Exercise goal – Reproduce every line of the following records verbatim, omitting the pictures from your answer.
--- Dataset entries ---
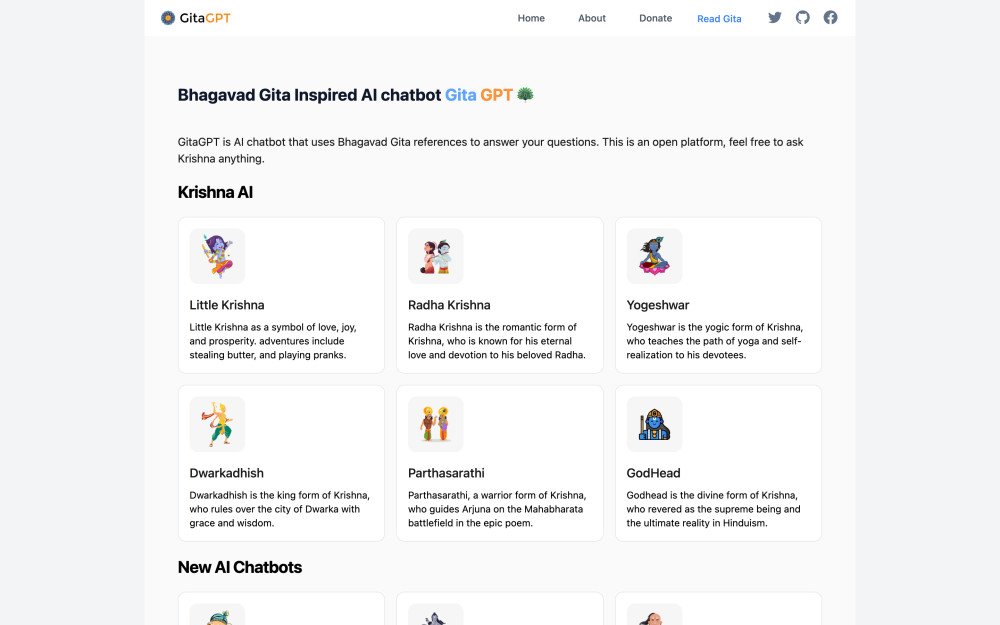The height and width of the screenshot is (625, 1000).
Task: Select the Little Krishna card title
Action: click(227, 305)
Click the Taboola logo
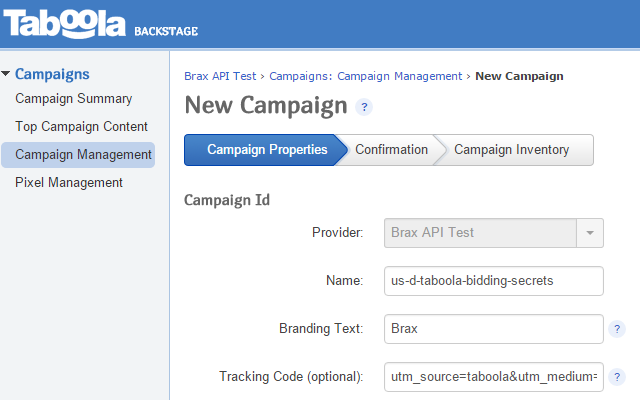 (66, 26)
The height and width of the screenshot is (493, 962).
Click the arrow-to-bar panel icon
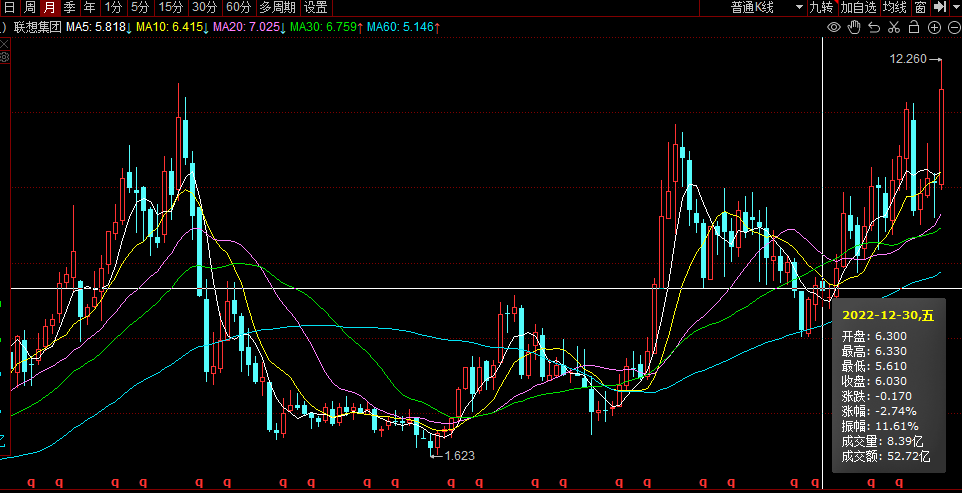pos(939,7)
---
Complete response –
The height and width of the screenshot is (625, 1000).
Task: Select the Little Krishna card title
Action: click(227, 305)
Click the Taboola logo
 (66, 26)
The height and width of the screenshot is (493, 962).
Click the arrow-to-bar panel icon
pos(939,7)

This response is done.